Die drei Tomaten legt Beatrix von Storch vor sich auf das Rednerpult. Die stellvertretende AfD-Fraktionsvorsitzende hat am Samstagnachmittag fünf Minuten auf der Wahlkampfveranstaltung ihrer Partei gesprochen, als die Tomaten geworfen werden, sie aber nicht treffen. Von Storch stockt kurz, lächelt dann und spricht weiter. Es ist der einzige kritische Moment an diesem Nachmittag, an dem laut Polizeiangaben etwa 120 Teilnehmer der AfD-Kundgebung innerhalb einer Absperrung von mindestens 2000 Gegendemonstranten umringt waren. Diese schreien, pfeifen, trompeten und trommeln eine Stunde lang so laut, dass man in den hinteren Reihen auf dem Marienplatz die Sätze der Politikerin nicht versteht.
Etwa eine Viertelstunde vor dem geplanten Beginn der Veranstaltung stehen bereits Hunderte Menschen um die von der Polizei errichteten Absperrung und halten Plakate und Schilder hoch. Über die sozialen Netzwerke hatten sich Tausende angekündigt. Auf den Plakaten sind Sätze zu lesen wie "Sogar Helene Fischer hasst die AfD", "Hass macht hässlich", "Na, auch die Beatricks durchschaut?", "Ihr seid also der Grund, warum Aliens keinen Kontakt zu uns wollen" oder "AfD wählen ist so 1933". Samstags-Einkäufer schlendern vorbei und erkundigen sich, was da wohl gleich passieren wird, auf einer kleinen Bühne steht ein Pult bereit, zwei Zelte mit dem Parteilogo der AfD sind aufgebaut, Storch steht hinter der Bühne und wartet.
Jakob Landsberger, 22, steht mit einem Freund etwas abseits und sagt: "Ich bin hier, weil ich mir das Wahlprogramm der AfD durchgelesen habe und die Ansichten komplett falsch finde." Er habe als Krankenpfleger viel mit ausländischen Patienten zu tun und bekomme mit, wie die sich Sorgen machen würden "über die Entwicklung mit der AfD". An einer Zugangsstelle zum Innenraum steht Rainer Schießler. Der Pfarrer aus der angrenzenden Kirche Heilig Geist hat eine kleine schwarze Fernbedienung in der Hand und sagt: "Wenn es gleich losgeht, schalte ich meine Glocken an." Als es dann losgeht, reicht allerdings die Funkverbindung nicht für das Auslösen der Glocken. Aber auch ohne Unterstützung der Kirche wird es so laut auf dem Marienplatz, als der erste Redner, AfD-Kreisverband München-Nord-Vorsitzender Michael Groß ans Pult tritt, dass es in den Ohren pfeift.

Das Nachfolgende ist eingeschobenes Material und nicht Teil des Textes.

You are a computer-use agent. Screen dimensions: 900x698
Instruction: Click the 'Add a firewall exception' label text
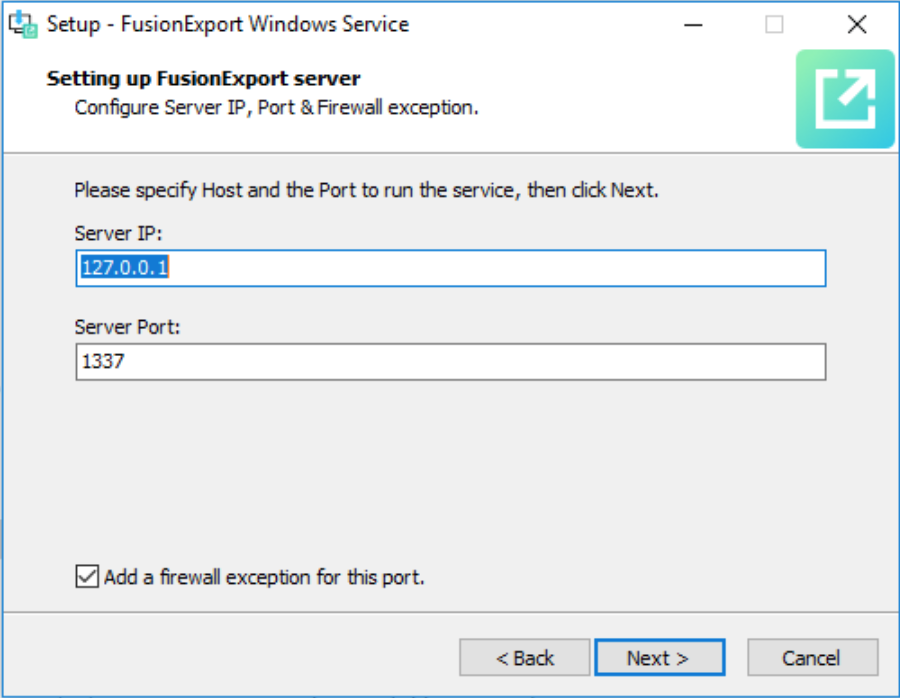click(x=264, y=577)
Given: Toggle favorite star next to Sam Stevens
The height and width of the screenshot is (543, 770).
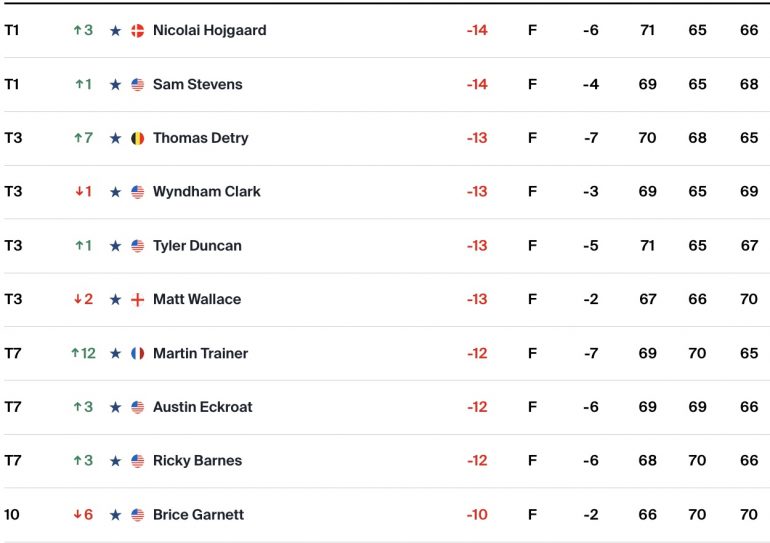Looking at the screenshot, I should coord(115,85).
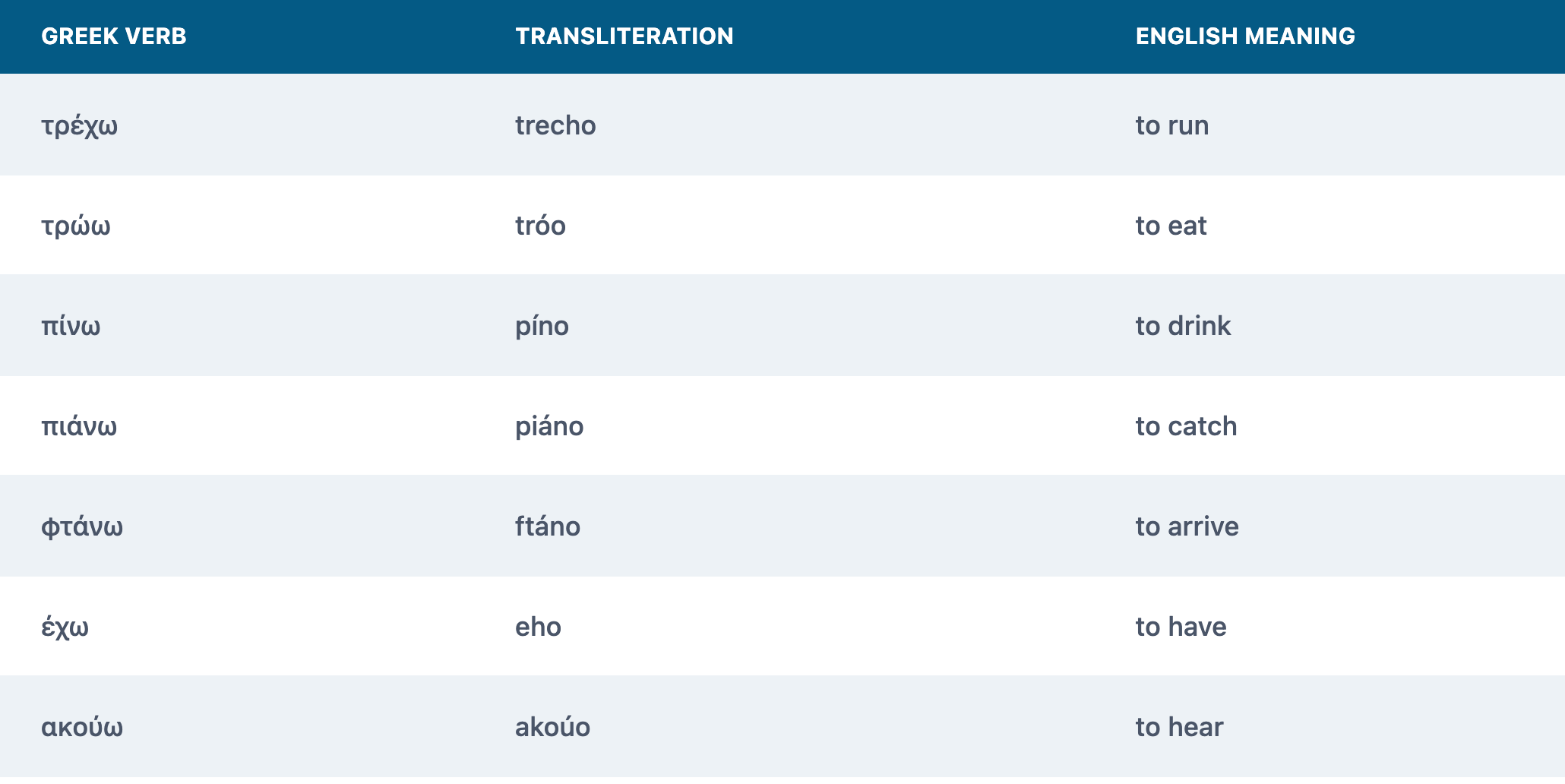Select the Greek word τρώω
Screen dimensions: 1565x784
pos(76,226)
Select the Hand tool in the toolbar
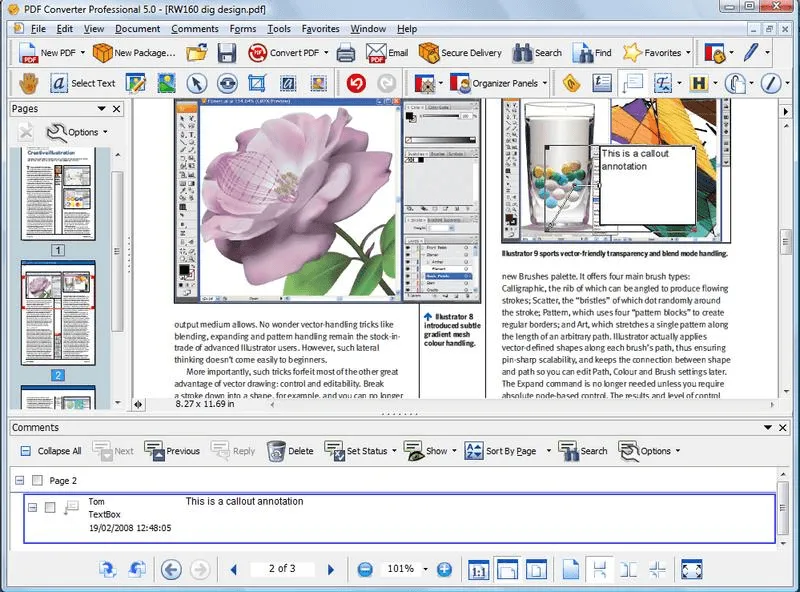The height and width of the screenshot is (592, 800). [x=27, y=83]
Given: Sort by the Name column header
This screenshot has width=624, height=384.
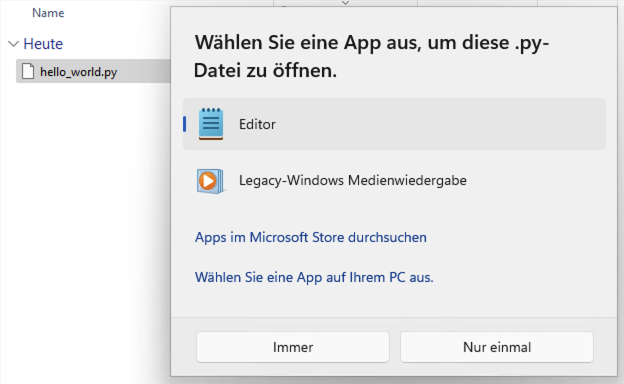Looking at the screenshot, I should coord(48,13).
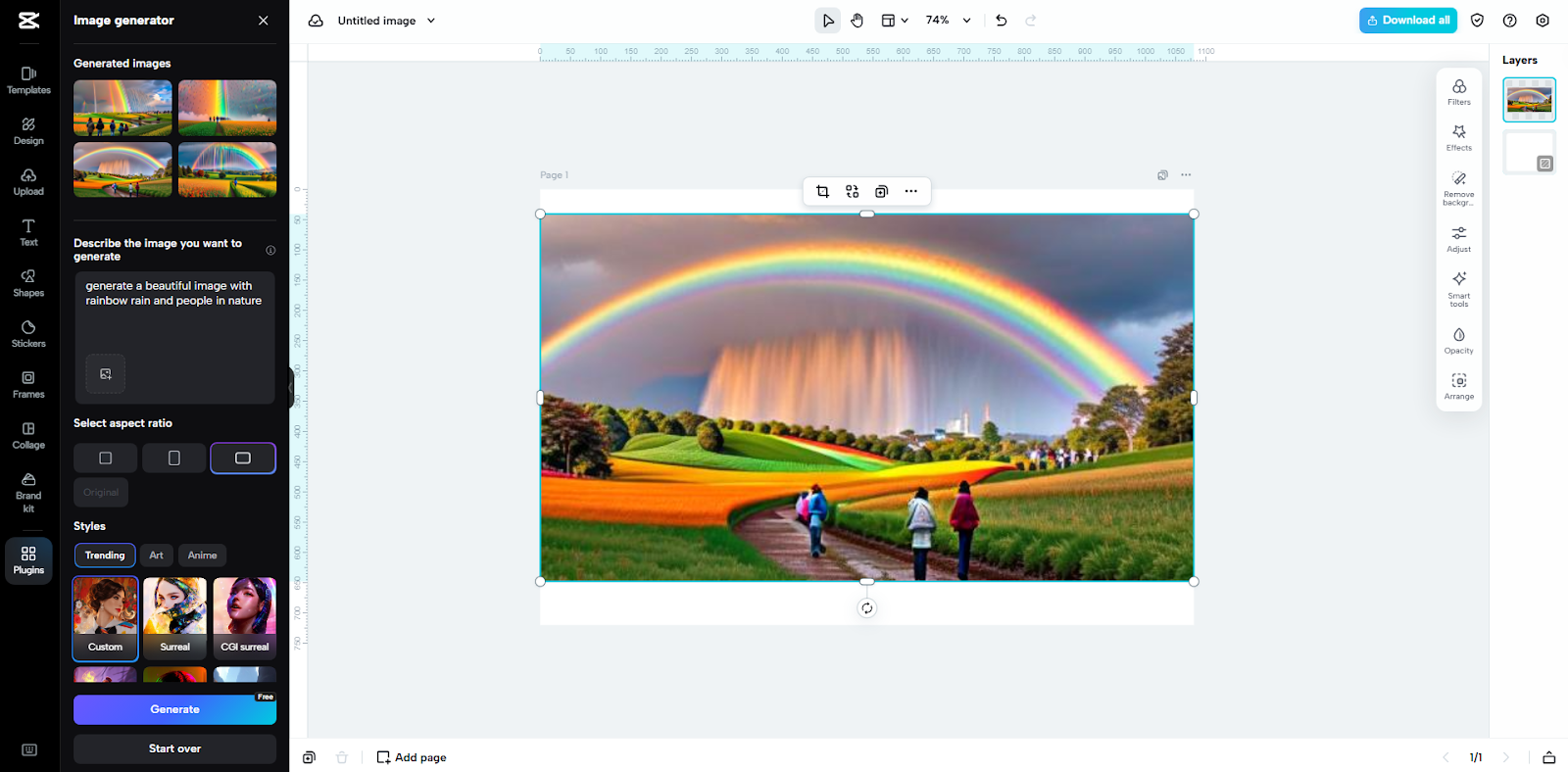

"Nazis raus"-Rufe gellen von außen, innen hält einer der etwa 120 Teilnehmer der Veranstaltung ein Plakat hoch mit "Schluss mit dem permanenten Rechtsbruch - Merkel muss weg". Die Polizei, die mit 130 Beamten im Einsatz ist, hält Teilnehmer und Gegendemonstranten auf Abstand, es gibt vereinzelt ein paar kurze hitzige Diskussionen, aber ansonsten vor allem viel Protest in Form von vielen Dezibel. Als Beatrix von Storch dann dran ist, spricht sie von "einem wunderbaren Empfang", das sei wirklich eindrucksvoll. "Wenn ihr glaubt, dass ihr uns damit klein macht - damit macht ihr uns stark und groß." Von Storch wählt das Provozieren statt Ignorieren. "Fangt nicht an zu schwächeln", ruft sie den Gegendemonstranten zu, um dann nach zehn Minuten zu konstatieren: "Ihr lasst nach."
25 Minuten lang spricht sie - zum Einstieg kurz über Migration, die Fehler, die alle anderen Parteien machten, und die Gefahr der Islamisierung. Zu dem Zeitpunkt stehen die Gegendemonstranten mit ihren Dutzenden Plakaten und Hunderten "München ist bunt"-Karten bis beinahe zum Alten Peter. Erst als die 47-Jährige in einem schwarzen Van vom Marienplatz gefahren wird, legt sich das Pfeifkonzert langsam. Laut eines Polizeisprechers verlief die Veranstaltung "weitgehend friedlich und ohne Störung". Die Glocken von Heilig Geist läuten dann doch, aber nur zur vollen Stunde um 15 Uhr und es bleibt weiter laut. Gegendemonstranten pfeifen und skandieren noch beim Abbau der Bühne, mehr als eine Stunde lang.